• [Written task]: In two sentences, summarize the email exchange about C and assembler.

• [Provided text]:
The c-lambda pageat c-lambda.se is reflecting my mind 5 years ago or so. So
it is outdated :-)

Anyhow today I think that programming in C should be done like in my
c-lambda repo at gitorius.

Else you supply some interesting ideas to follow. I will spend some time on
those and return a
better reply later on.

 I have actually copied sbcl's assebler for amd64. you can find it in the
aschm
repo at gitorious, and here again the meta programming you get with scheme
is fantastic.

Cheers!

On Sat, Sep 13, 2014 at 3:22 AM, Ian Grant <ian.a.n.grant@googlemail.com>
wrote:

> On the c-lambda page, you write:
>
>    "In a sense C is simplistic and in many ways a glorified
>     assembler but I actually like it."
>
> I first learned C quite a while ago. And up until three months ago, I
> would have agreed with this. But then I started using assembler in a way
> that I'd never used it before: I had written a bunch of C functions to
> interface lightning and libffi with Moscow ML. And it was hard work. The
> CAML byte-code interpreter uses a similar sort of cell encoding scheme,
> folding longs and pointers together, and passing 'vectors' of pointers
> around, often several deep. It's really easy to make a mistake with the
> casts and end up de-referencing a pointer to a pointer to a string
> reference, say, too many or too few times.
>
> Once I had the lightning primitives going, though, I found it got a lot
> easier. And to my genuine surprise I found the assembler easier to write
> and easier to understand than the C had been. And there was another benefit
> that wasn't so surprising, because I think it was one of the reasons why I
> was doing this: the assembler was much easier to generalise. It was almost
> trivial to compose assembler-generating ML functions together, and the
> result was that the fragments of assembler were automatically stacked up to
> implement, for me, quite complicated C function bindings for ML. But
> because the fragments of code were all being composed mechanically, they
> either worked first time (most of the time) or they failed every time. I
> have had very, very few of those bugs that show up once in a blue moon. One
> was, I think, a fairly predictable case of some SCM pointers that guile's
> GC wasn't protecting, because they were only referenced from CAML bytecode
> environments And another was, I think, a bug in my C code implementing
> off-heap malloc'ed buffers for ML functions. And there haven't been any
> others. But this is hundreds, if not thousands of 'lines' of assembler,
> because I use the same pieces of code over and over again, in different
> contexts.
>
> You might be interested to try it out. I have made some examples of how to
> do the Guile bindings for lightning, and you won't have any problem at all
> generating the scheme code to implement the whole lot. There are about 350
> functions to bind, so it needs to be done programmatically, but I have set
> up an ML list which will translate trivially to a scheme s-exp to implement
> the definitions. And there are some examples of lightning code to access
> and create SCMs here:
>
>
> https://github.com/IanANGrant/red-october/blob/master/src/dynlibs/ffi/testguile.sml
>
> The example of multiple-use starts around line 450.

• [Material provided]:
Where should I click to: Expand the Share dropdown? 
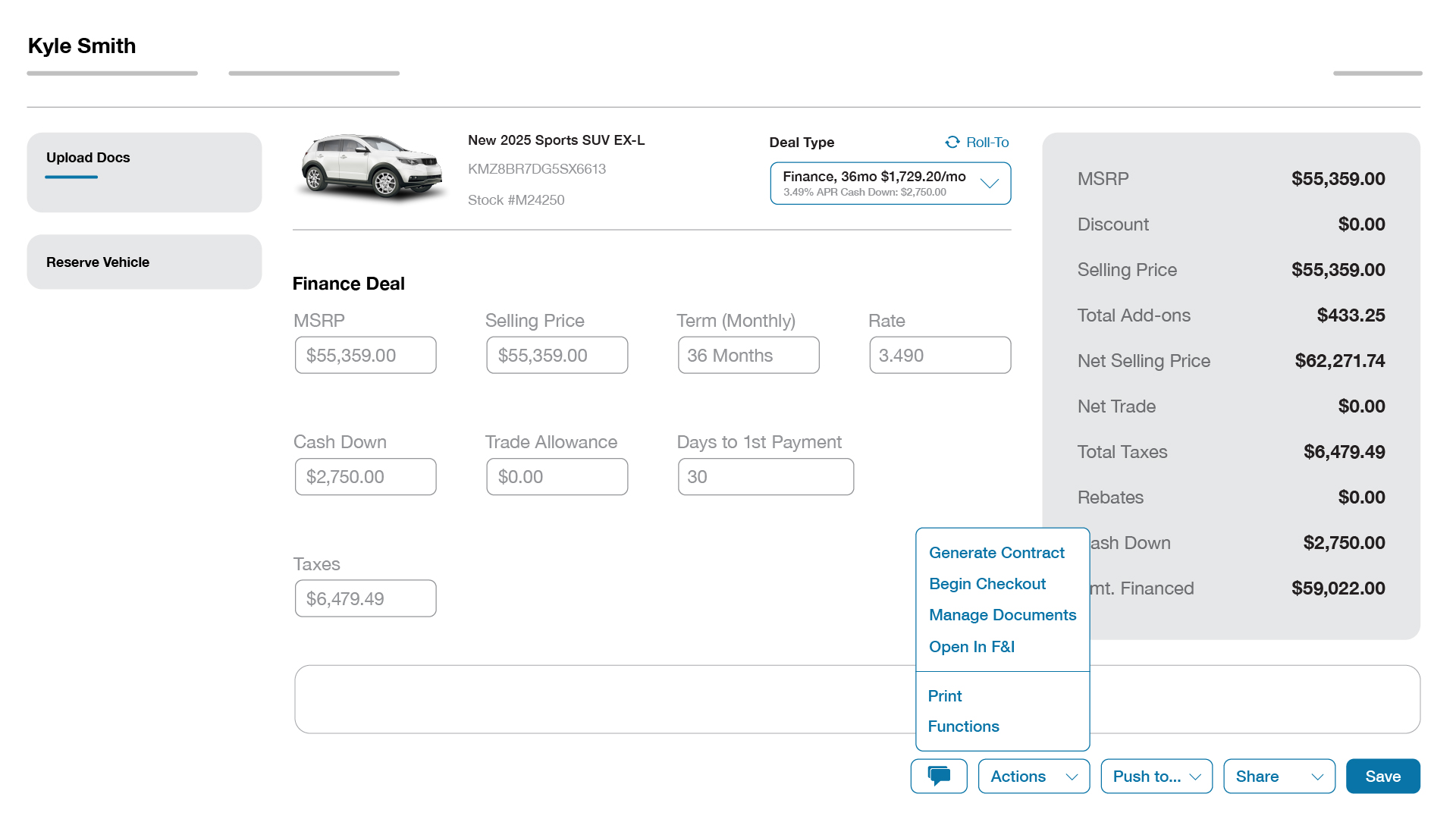click(x=1279, y=776)
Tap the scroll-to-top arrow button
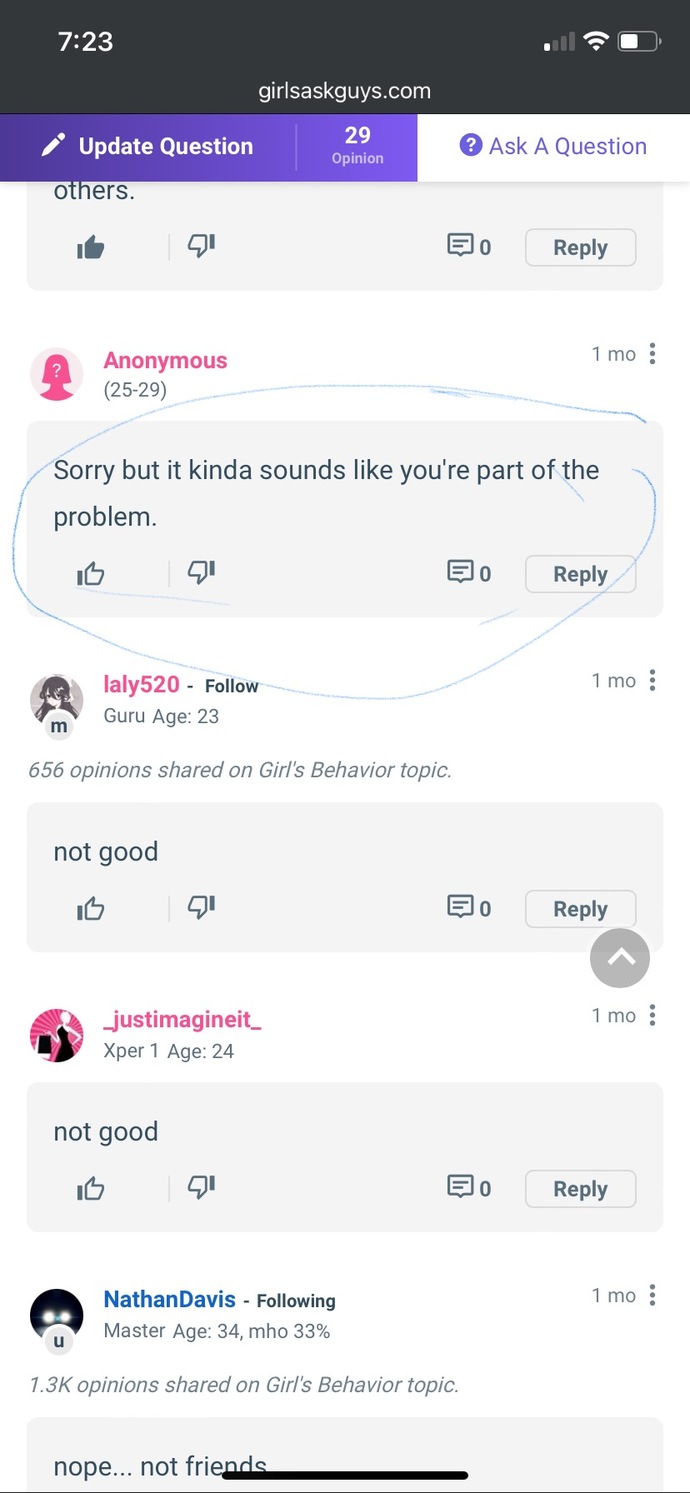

• [Correct output]: The reply says the c-lambda page reflects the writer's thinking from about five years ago and is outdated, and points to the c-lambda repo at gitorious for how C should be written now and to the aschm repo there for an amd64 assembler copied from sbcl. The quoted message from Ian Grant reports finding assembler built with lightning easier to write, understand and generalize than the C functions written to interface lightning and libffi with Moscow ML, with very few rare bugs, and suggests trying the example Guile bindings for lightning.